Given exercise: Write out the lines below word for word, starting with the first line and ending with, and including, the line that contains "coord(681,216)". Omit the pictures.

Records to use:
———

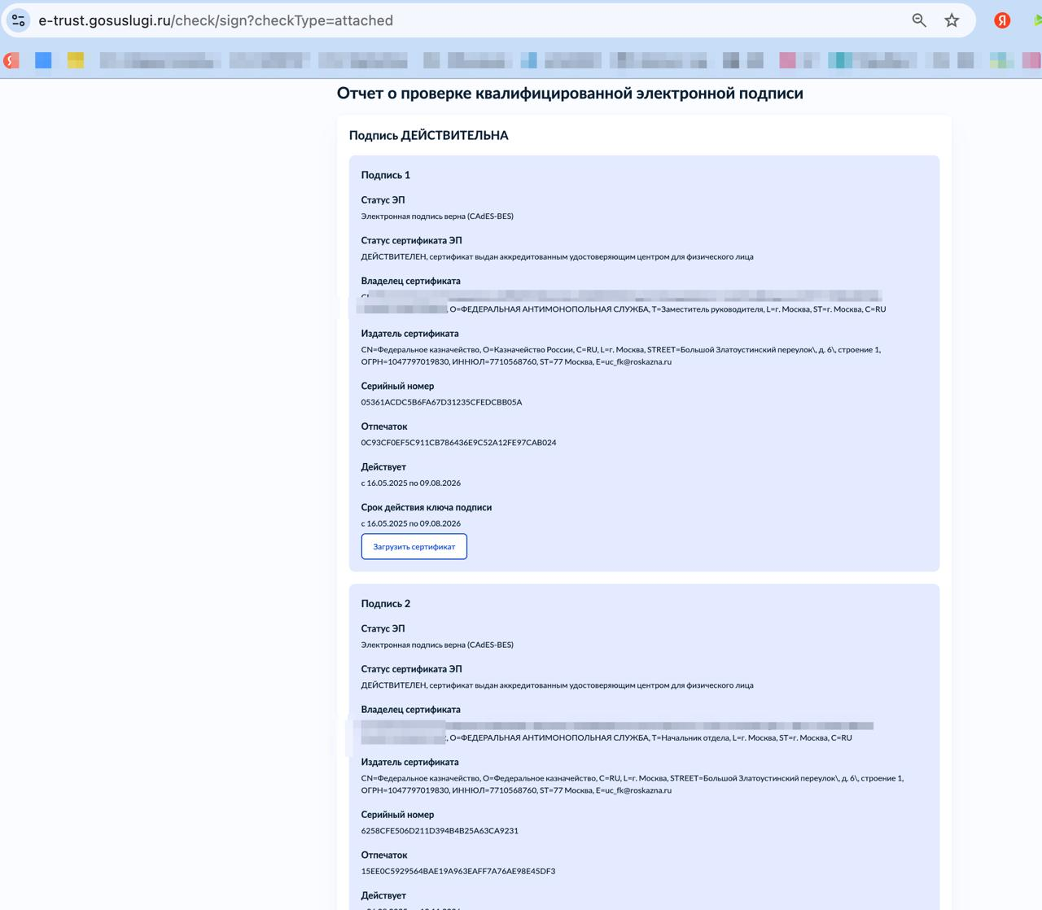This screenshot has height=910, width=1042.
Task: Click the Подпись ДЕЙСТВИТЕЛЬНА heading
Action: [428, 135]
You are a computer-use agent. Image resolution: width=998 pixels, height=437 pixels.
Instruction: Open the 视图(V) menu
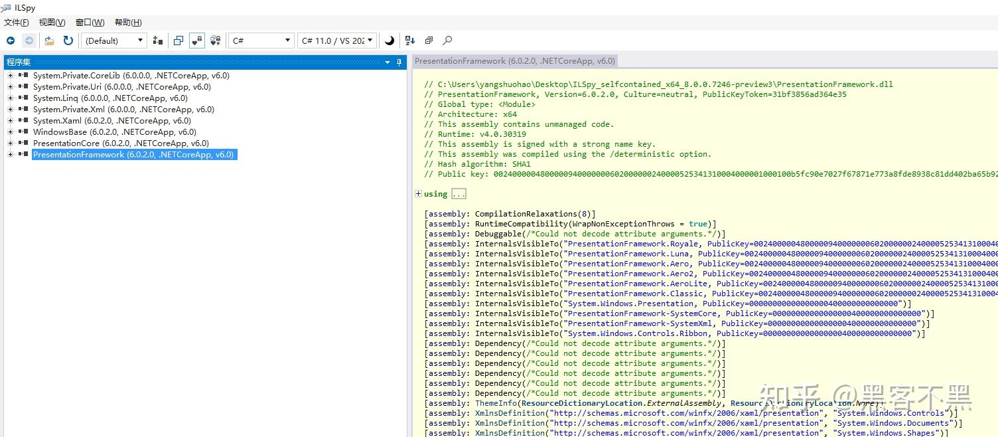(52, 23)
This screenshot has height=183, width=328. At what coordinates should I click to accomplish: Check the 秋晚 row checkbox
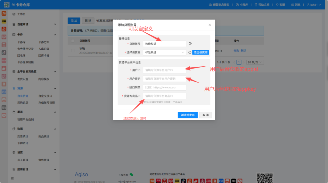[x=73, y=50]
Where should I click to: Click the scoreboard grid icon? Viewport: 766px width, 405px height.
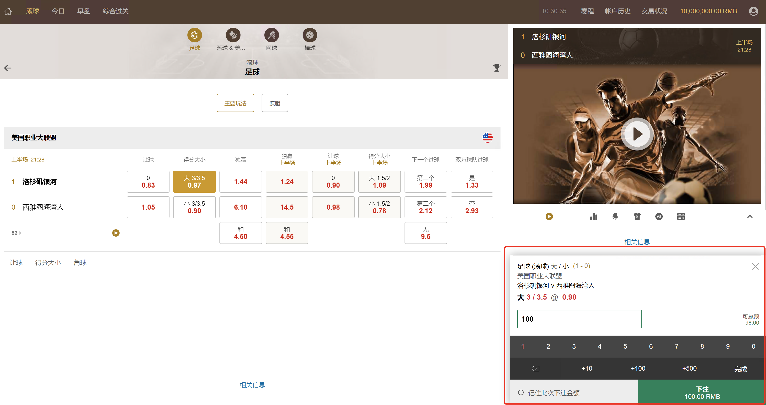coord(681,216)
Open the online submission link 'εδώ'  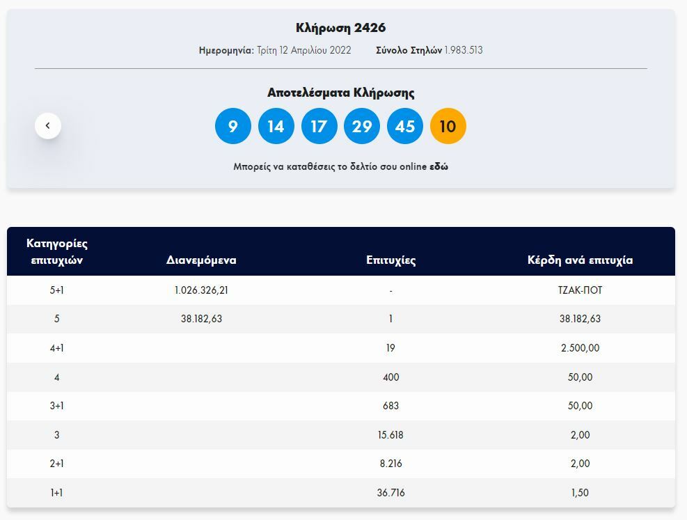439,167
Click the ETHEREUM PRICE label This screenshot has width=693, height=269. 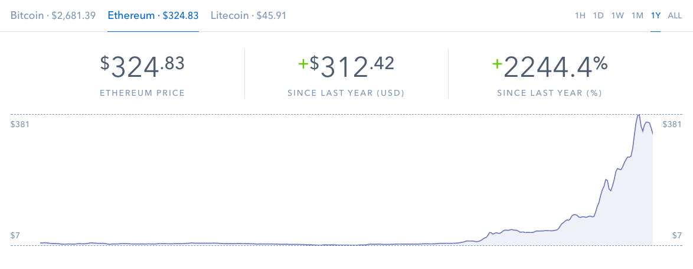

———

Correct output:
This screenshot has height=910, width=1042.
Task: Click the Подпись ДЕЙСТВИТЕЛЬНА heading
Action: [428, 135]
You are a computer-use agent. Image resolution: width=998 pixels, height=437 pixels.
Instruction: Open the 视图(V) menu
(52, 23)
This screenshot has height=183, width=328. At what coordinates should I click to accomplish: Check the 秋晚 row checkbox
[x=73, y=50]
Where should I click to: Click the scoreboard grid icon? Viewport: 766px width, 405px height.
coord(681,216)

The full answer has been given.